[Excerpt]
== Segment start ==

The Saturated Fat Question
About two-thirds of the fat in blue cheese is saturated fat, at 5.3 grams per ounce. Current U.S. dietary guidelines recommend keeping saturated fat below 10 percent of your total daily calories. On a 2,000-calorie diet, that works out to a maximum of about 22 grams of saturated fat per day.
One ounce of blue cheese takes up roughly a quarter of that allowance. That’s meaningful but manageable if the rest of your meals aren’t heavy on butter, red meat, or other high-saturated-fat foods. Where people run into trouble is combining blue cheese with other saturated fat sources in the same meal: a burger topped with blue cheese and a side of fries, or a steak with blue cheese sauce and a loaded baked potato. The cheese itself isn’t the problem so much as the overall meal composition.

== Segment end ==

[Records provided]
== Segment start ==

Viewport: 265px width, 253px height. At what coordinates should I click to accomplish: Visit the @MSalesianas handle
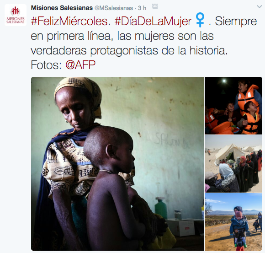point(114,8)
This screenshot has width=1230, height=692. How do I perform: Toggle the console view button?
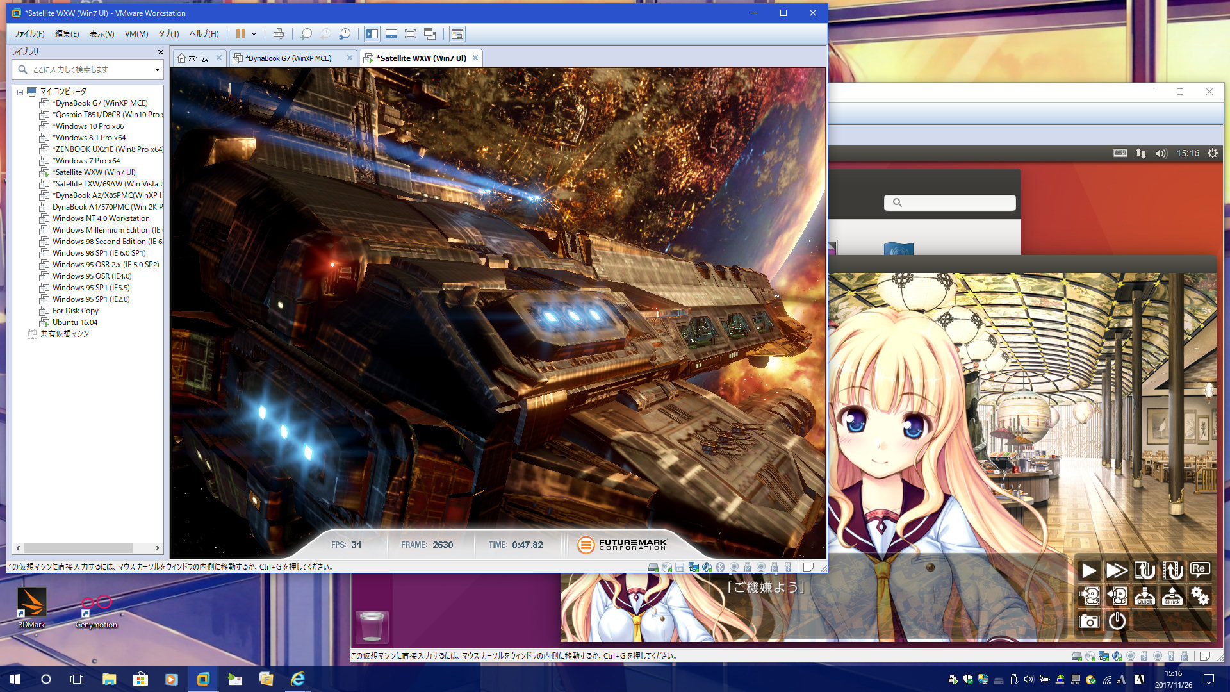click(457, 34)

== Segment end ==
== Segment start ==

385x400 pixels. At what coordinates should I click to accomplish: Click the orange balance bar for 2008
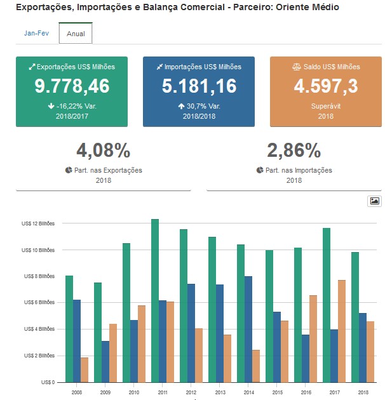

== Segment end ==

[Work instruction 1]
Answer these questions from the saturated fat excerpt:
(a) How many grams of saturated fat does an ounce of blue cheese contain?
(b) On a 2,000-calorie diet, what is the approximate daily maximum of saturated fat?
(c) What portion of that daily allowance does one ounce of blue cheese use?
[Work instruction 2] Reproduce word for word the part of the saturated fat excerpt that begins at "The Saturated Fat" and ends after "fat per day.".
The listing is not needed.

[Exercise solution 1]
(a) 5.3 grams
(b) About 22 grams
(c) Roughly a quarter

[Exercise solution 2]
The Saturated Fat Question
About two-thirds of the fat in blue cheese is saturated fat, at 5.3 grams per ounce. Current U.S. dietary guidelines recommend keeping saturated fat below 10 percent of your total daily calories. On a 2,000-calorie diet, that works out to a maximum of about 22 grams of saturated fat per day.